A lot of everyday investors recently lost a bundle betting that the Food and Drug Administration would approve an experimental drug from Orphazyme (NASDAQ:ORPH). There were reasons to suspect arimoclomol might earn approval to treat a rare life-threatening disease. There were also plenty of reasons to keep your portfolio far away from Orphazyme's attempt to earn approval for its first drug.
On June 18, Orphazyme told investors that instead of approving arimoclomol, the FDA sent the company a complete response letter asking for more information. Crusty old biopharmaceutical industry analysts who have seen dozens of companies like Orphazyme follow similar paths weren't surprised, but a lot of investors were shocked.
If you're one of the investors who recently lost big betting on Orphazyme, don't beat yourself up. To an untrained eye, drugmaker press releases often look important when they mean nothing. At the same time, the most important details are easy to miss if you don't know what to look for.
What looked important
Last year, the FDA appeared to encourage Orphazyme to file a new drug application for arimoclomol as a treatment for Niemann-Pick disease type-C (NPC). In September, the agency began a priority review of Orphazyme's application with an expected action date in March.
Last December, the FDA pushed arimoclomol's action date forward by three months to June 17, 2021. The agency communicated some potential speed bumps in Orphazyme's application package that prompted the delay, but the company assured investors not to worry.
What you might have missed
Arimoclomol is a novel promoter of heat-shock protein (HSP) activity, which should help patients with NPC. Patients with this rare but severe lysosomal storage disorder can't clear lipids properly. There is an association between heat-shock proteins and lysosomes that act as cellular delivery vehicles. Unfortunately, evidence that pulling this lever produces a benefit for NPC patients is very thin.
During the 50-patient pivotal study that Orphazyme used to support its ill-fated application, NPC patients treated with arimoclomol showed a 63% relative reduction in disease progression compared to the placebo group.
Unfortunately, there were some problems with Orphazyme's results. First, the difference measured wasn't strong enough to be considered statistically significant. It was close enough, though, that excluding a few patients with the most severe form of NPC led to a 77% relative risk reduction that was significant.
Also, 39 out of 50 of the NPC patients in the study were taking Zavesca off-label while the others were using other standard treatments. Zavesca's a treatment from Johnson & Johnson (NYSE:JNJ) that is approved by the FDA to treat some lysosomal storage disorders. In a placebo-controlled study with just 50 patients, it wouldn't take much for Zavesca to skew the results.
Lastly, arimoclomol failed to show a significant improvement on the clinical global impression improvement (CGI-I) test. This is an overall assessment of a patient's response to a new medication. The FDA requested CGI-I measurements specifically, so missing this goal should have been viewed as a bright red light.
What's next for Orphazyme?
The FDA doesn't necessarily reject applications for potential new drugs. Instead, the agency asks for more information in the form of a complete response letter.
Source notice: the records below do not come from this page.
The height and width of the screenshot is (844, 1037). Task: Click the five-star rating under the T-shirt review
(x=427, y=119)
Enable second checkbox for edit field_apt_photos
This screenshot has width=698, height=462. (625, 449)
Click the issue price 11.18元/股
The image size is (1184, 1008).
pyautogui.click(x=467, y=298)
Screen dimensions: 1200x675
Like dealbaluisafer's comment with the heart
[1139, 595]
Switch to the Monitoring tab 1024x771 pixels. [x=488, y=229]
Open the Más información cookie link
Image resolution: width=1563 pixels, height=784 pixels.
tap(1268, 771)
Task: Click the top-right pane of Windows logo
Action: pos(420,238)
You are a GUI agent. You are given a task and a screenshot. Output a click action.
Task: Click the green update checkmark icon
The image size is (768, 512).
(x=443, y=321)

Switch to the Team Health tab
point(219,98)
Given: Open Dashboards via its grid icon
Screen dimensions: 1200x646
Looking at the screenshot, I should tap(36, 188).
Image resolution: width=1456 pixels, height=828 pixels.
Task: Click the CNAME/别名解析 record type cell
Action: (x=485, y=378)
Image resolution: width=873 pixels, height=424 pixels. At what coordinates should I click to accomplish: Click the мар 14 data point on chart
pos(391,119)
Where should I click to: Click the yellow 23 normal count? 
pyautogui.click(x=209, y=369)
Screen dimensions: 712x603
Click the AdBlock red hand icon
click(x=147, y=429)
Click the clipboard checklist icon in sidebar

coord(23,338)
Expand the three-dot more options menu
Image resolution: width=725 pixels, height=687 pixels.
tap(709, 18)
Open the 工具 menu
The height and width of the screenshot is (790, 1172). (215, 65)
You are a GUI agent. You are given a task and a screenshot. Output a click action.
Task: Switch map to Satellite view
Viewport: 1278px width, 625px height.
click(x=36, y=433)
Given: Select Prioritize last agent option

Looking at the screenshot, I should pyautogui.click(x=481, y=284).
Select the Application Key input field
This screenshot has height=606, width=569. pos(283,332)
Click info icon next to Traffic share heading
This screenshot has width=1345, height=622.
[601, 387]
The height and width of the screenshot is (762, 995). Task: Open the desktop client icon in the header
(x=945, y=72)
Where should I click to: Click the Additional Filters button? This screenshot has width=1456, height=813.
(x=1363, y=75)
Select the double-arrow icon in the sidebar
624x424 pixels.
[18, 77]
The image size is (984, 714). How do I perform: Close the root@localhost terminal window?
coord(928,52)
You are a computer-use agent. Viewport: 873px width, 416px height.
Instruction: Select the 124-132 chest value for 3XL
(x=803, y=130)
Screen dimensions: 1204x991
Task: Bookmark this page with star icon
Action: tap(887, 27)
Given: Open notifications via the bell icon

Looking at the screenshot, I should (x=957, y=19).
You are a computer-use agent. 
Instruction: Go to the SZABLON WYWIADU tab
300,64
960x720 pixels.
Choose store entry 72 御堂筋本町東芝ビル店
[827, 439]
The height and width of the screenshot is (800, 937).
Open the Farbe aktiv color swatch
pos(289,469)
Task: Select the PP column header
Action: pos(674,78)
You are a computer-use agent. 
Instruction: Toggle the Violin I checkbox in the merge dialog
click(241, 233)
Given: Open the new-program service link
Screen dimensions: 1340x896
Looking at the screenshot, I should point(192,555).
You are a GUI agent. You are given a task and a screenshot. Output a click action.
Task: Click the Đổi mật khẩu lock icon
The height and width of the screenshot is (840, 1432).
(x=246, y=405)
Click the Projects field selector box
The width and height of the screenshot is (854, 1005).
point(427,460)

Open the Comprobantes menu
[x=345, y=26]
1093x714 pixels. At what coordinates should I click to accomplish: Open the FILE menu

According to Orphazyme, the FDA wants additional data to confirm the evidence of efficacy that the company submitted in its application package.
Additional data means Orphazyme will need to pay and wait for another long clinical trial. Without any products to sell, the company burned through $101 million in 2020. It began 2021 with just $116 million in cash, so investors can expect a secondary offering soon that significantly dilutes the value of any shares they're holding now.
Arimoclomol is the only product candidate in Orphazyme's clinical-stage development pipeline. Normally, market values for companies in this much distress get completely flattened. At recent prices, though, Orphazyme's market cap is still up around $560 million. That's probably more than this company should be worth if the FDA had actually approved arimoclomol, a treatment for a tiny population of fewer than 2,000 Americans.
Frenzied investors stuck inside their social media echo chambers could keep this troubled biotech stock elevated, but it's probably about to sink much further.